To do: Beginning with the line that contains "The height and width of the screenshot is (768, 1366).", write out each remaining line of the records below exactly. Do not copy any picture.

Input material:
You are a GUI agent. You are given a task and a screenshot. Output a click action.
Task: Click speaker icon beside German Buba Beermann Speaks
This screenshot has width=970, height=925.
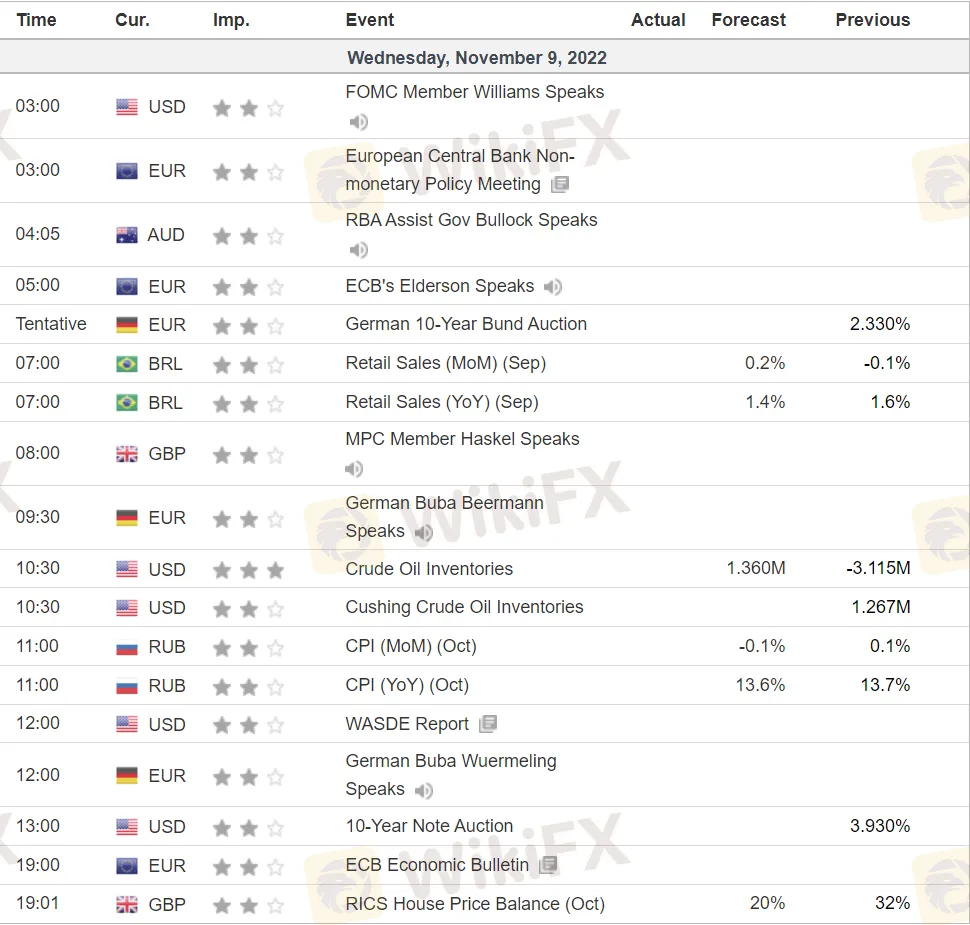[x=424, y=533]
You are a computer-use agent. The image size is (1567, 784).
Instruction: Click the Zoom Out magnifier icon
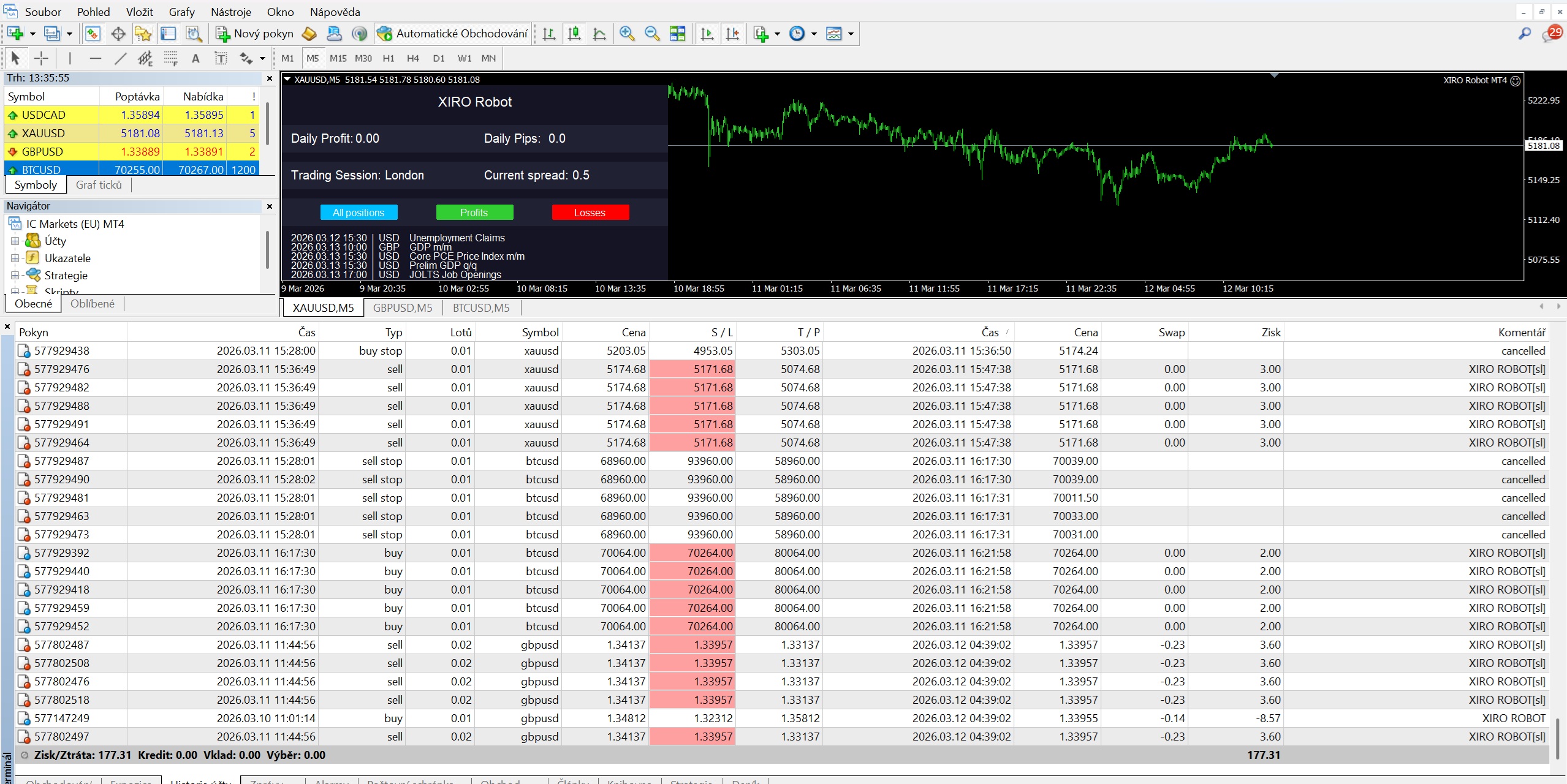click(x=652, y=34)
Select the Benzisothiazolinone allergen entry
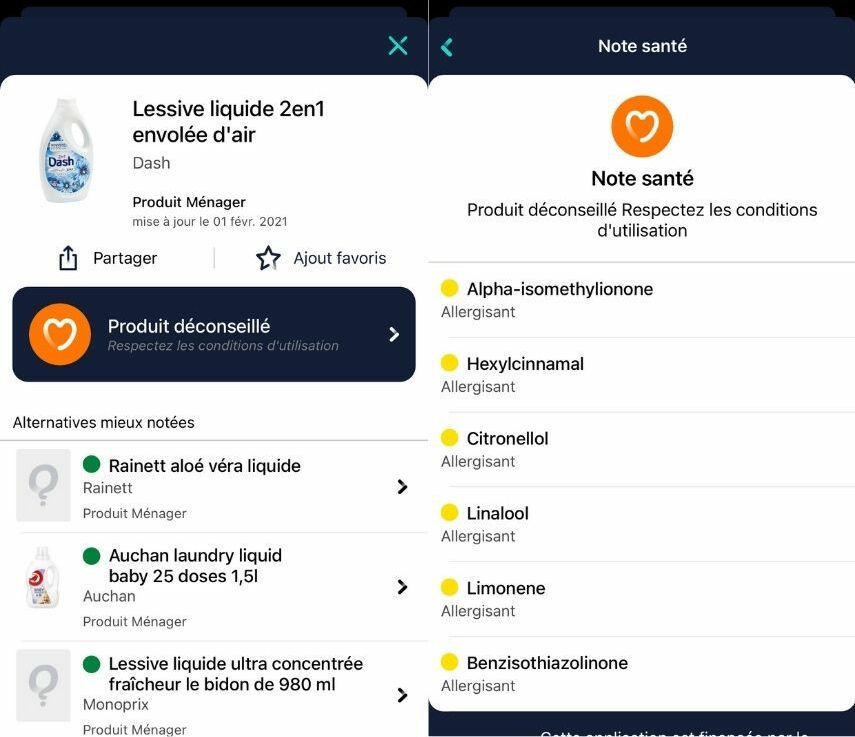The image size is (855, 737). click(642, 674)
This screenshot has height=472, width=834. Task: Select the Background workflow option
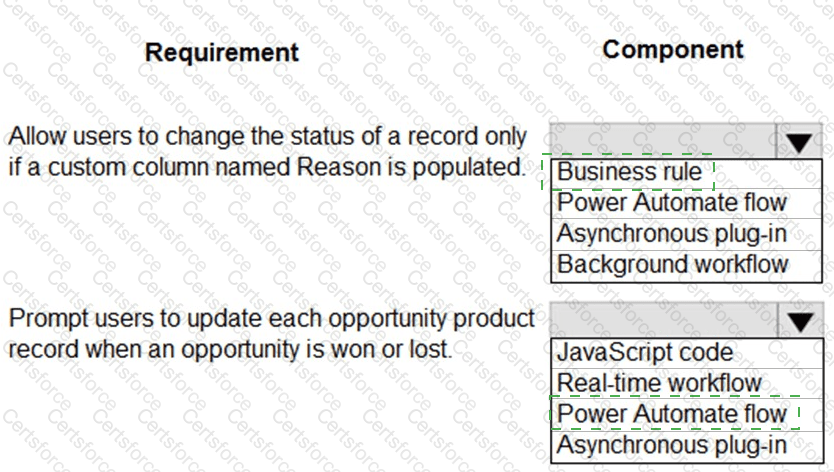(x=672, y=264)
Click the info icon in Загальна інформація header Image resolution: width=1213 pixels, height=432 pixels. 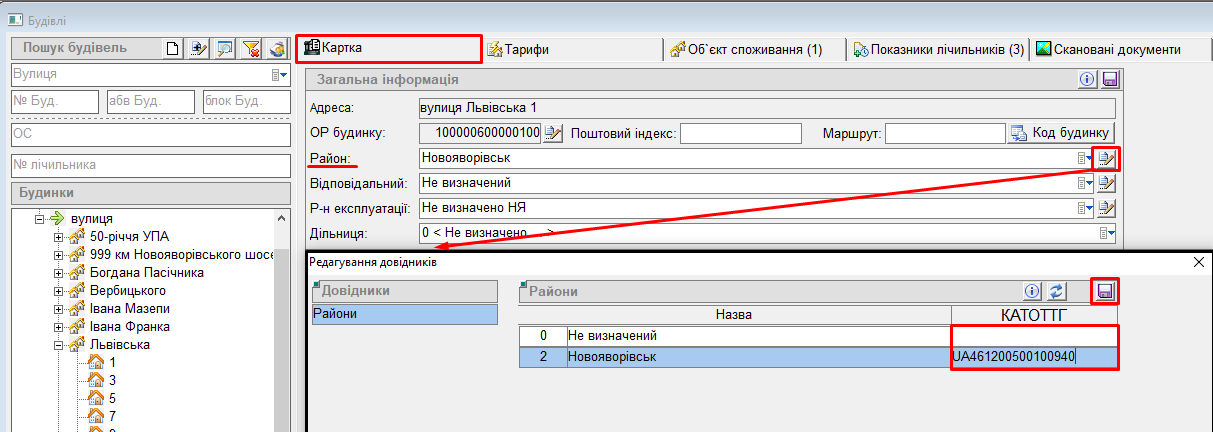(1087, 80)
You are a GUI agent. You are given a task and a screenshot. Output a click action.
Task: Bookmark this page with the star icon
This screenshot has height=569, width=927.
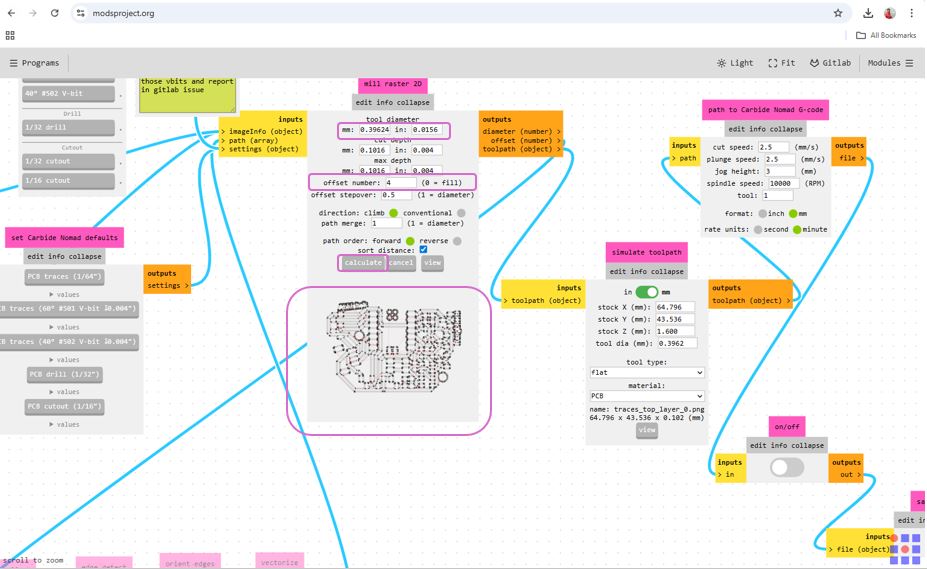(x=838, y=13)
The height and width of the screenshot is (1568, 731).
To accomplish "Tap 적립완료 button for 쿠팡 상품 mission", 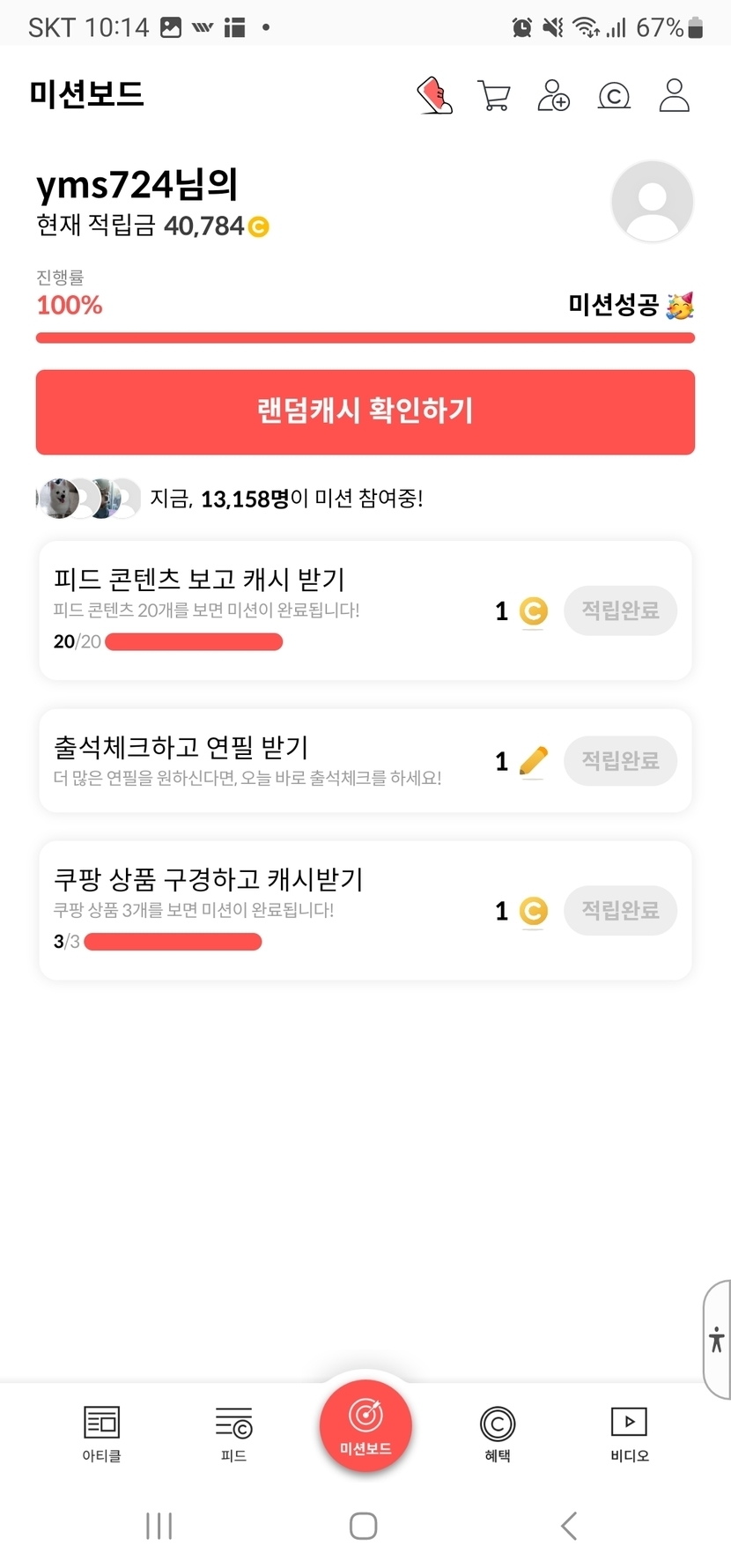I will (620, 910).
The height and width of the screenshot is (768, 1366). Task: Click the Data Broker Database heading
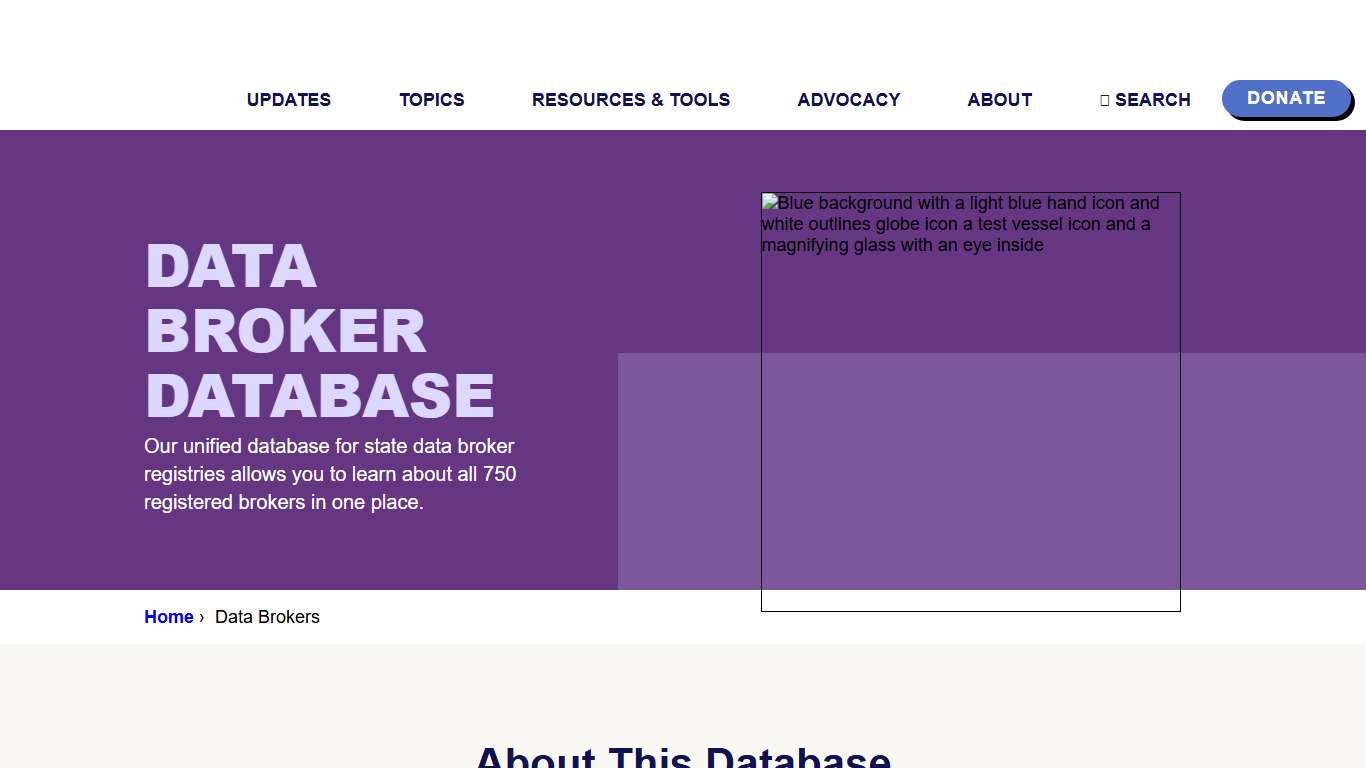click(x=318, y=330)
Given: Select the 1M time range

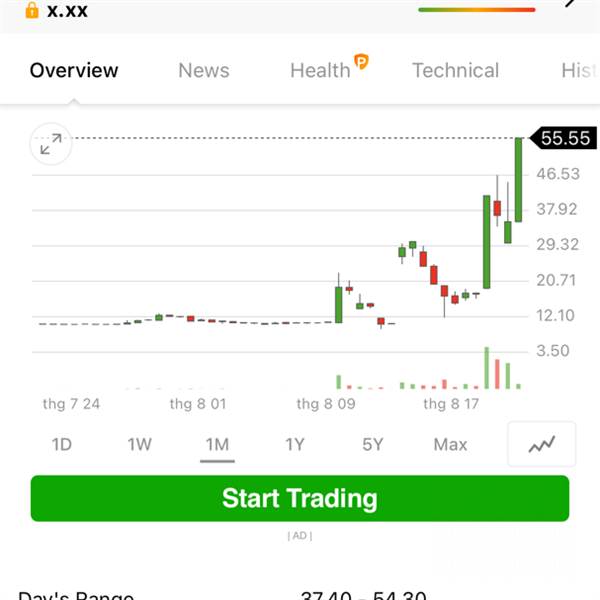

Result for this task:
The height and width of the screenshot is (768, 1366). Task: Click the Data Broker Database heading
click(x=318, y=330)
Given: Select the 1M time range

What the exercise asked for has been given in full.